• READING PASSAGE:
============
Cliffhanger South of the Border
By Jack D. McNamara


Throughout the entire past week some of us watched with fascination as the Mexican nation went to the polls to select a new president and congress.

The result was a cliffhanger, not yet resolved, with charges of fraud and worse. Massed crowds met in the ancient Zocalo plaza at the heart of Mexico City. International nannies pleaded for adherence to the rule of law and the tradition of acceptance of the result.

Felipe Calderón and his PAN party were declared the winner of the election which involved more than 41 million votes. Calderón, the energy minister of the current Vicente Fox administration received about a third of the vote, about 240,000 more than his principal rival, Andrés Manuel López Obrador of the PRD party, who also received about a third. We are approximate because the result has not yet been completed.

Roberto Madrazo of the PRI, the party which monopolized power for 71 years, “the perfect dictatorship” in the words of a Peruvian writer, ran third with 22%.

The results in the Mexican Congress were approximately the same as shares of the total vote. No party has a majority of either house.

The superficial response of many Americans was to see this as just another Latin American mockery of democratic process, men with guns determining what comes out of ballot boxes.

But that would be false.

There is indeed a serious movement by that sector of the Mexican nation which is most discontented with the economy and the politics of globalization. López Obrador’s “perredistas” are located mainly in the south, farmers rather than industrialists, small businesses rather than multinational extensions. The principal power of the PAN is located in booming cities of the north such as Monterrey.

Felipe Calderón ran as a whole-hearted supporter of the North American Free Trade Agreement (NAFTA). López Obrador vowed to renegotiate parts of the NAFTA deal, particularly that part which has lowered tariffs on agricultural products and especially as concerns corn and beans. That tariff expires in two years.

Which means the richly subsidized U.S. based agricultural multinationals will then crush the Mexican corn and bean market. Prior to NAFTA, in the old PRI days, corn and beans, and the small farmers who produced them, were shielded by high tariffs, government regulation and massive PRI boodling. The PRI won elections by selectively raising or lowering the price of corn or beans for its political benefit.

A few days after the Sunday, July 2, election Calderón stated publicly that maybe the Mexican government he was going to try to lead ought to take a look at corn, beans and NAFTA.
============
• PROVIDED DATA:
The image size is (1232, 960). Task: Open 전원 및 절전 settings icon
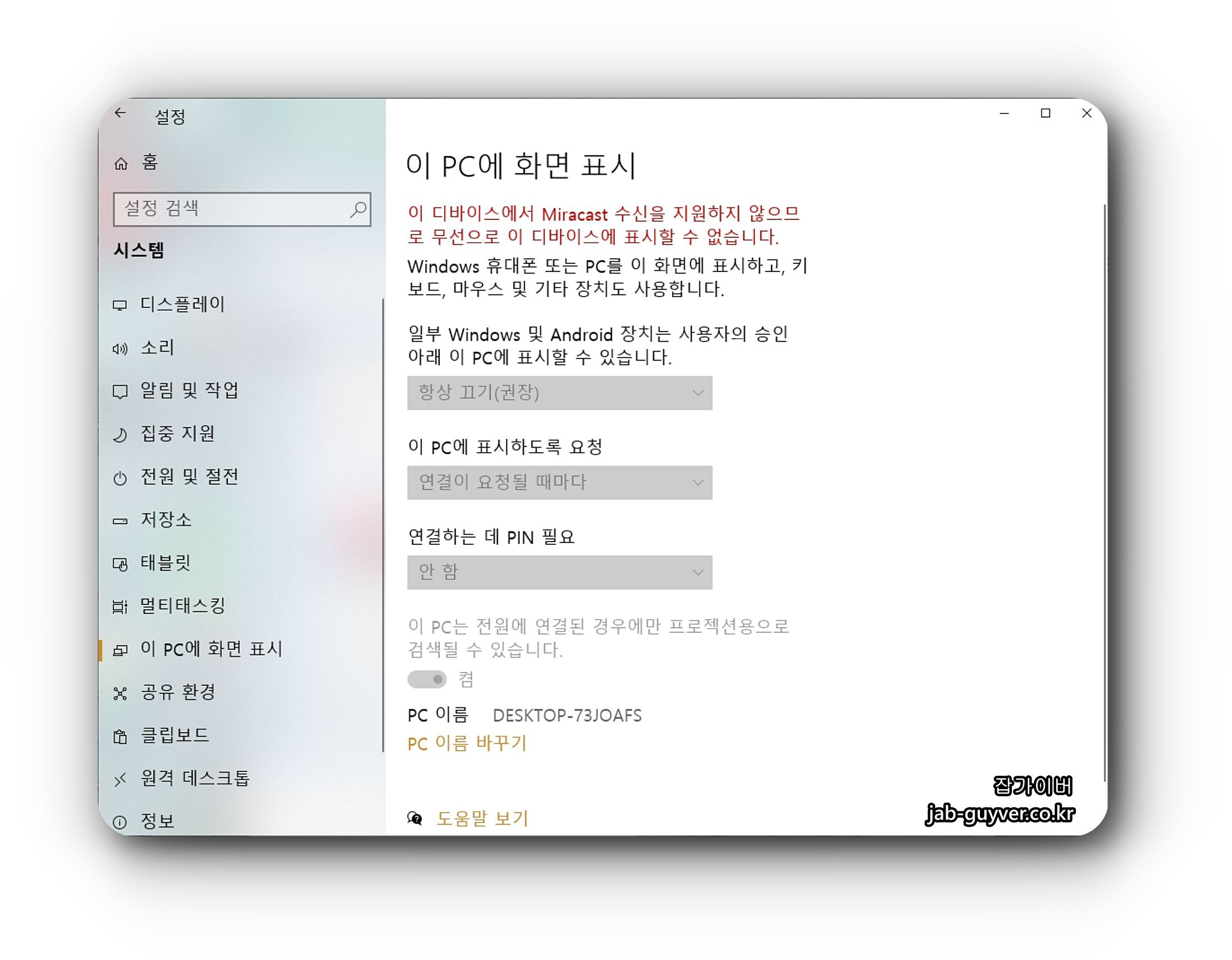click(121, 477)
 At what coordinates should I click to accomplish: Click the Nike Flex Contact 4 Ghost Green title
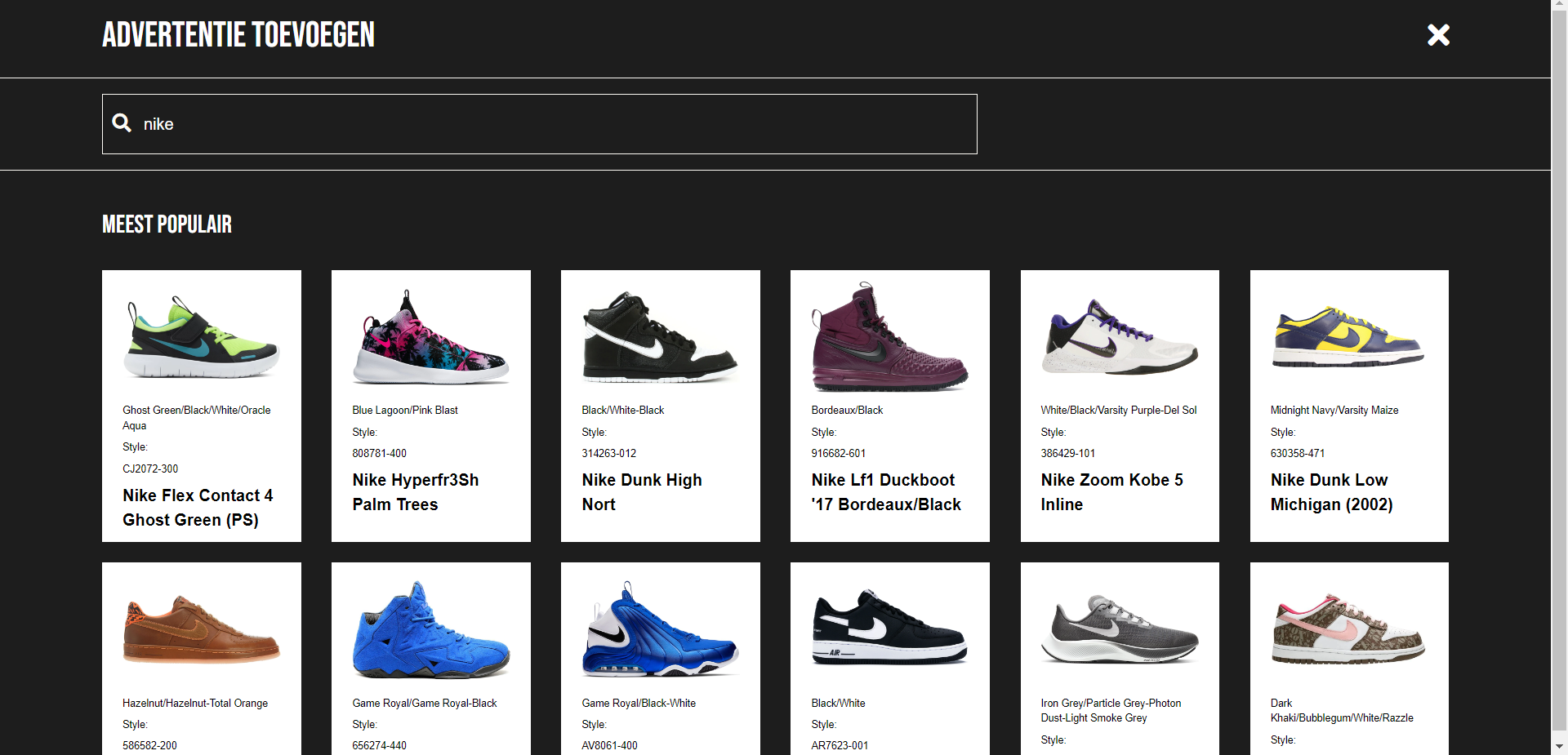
============
• SET TASK:
In the article on Mexico's presidential election, what share of the vote did Roberto Madrazo of the PRI receive? Answer from the text alone, not the data.

• FINISHED EXERCISE:
Roberto Madrazo received 22% of the vote, finishing third.